-- The request --
Copy every line of the following items without changing a word.

-- Entries for locating text and elements --
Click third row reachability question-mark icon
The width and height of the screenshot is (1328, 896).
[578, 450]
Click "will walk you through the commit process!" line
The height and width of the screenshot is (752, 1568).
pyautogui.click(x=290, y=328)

-- Exercise response --
Click third row reachability question-mark icon
The width and height of the screenshot is (1328, 896).
[578, 450]
Click "will walk you through the commit process!" line
The height and width of the screenshot is (752, 1568).
pyautogui.click(x=290, y=328)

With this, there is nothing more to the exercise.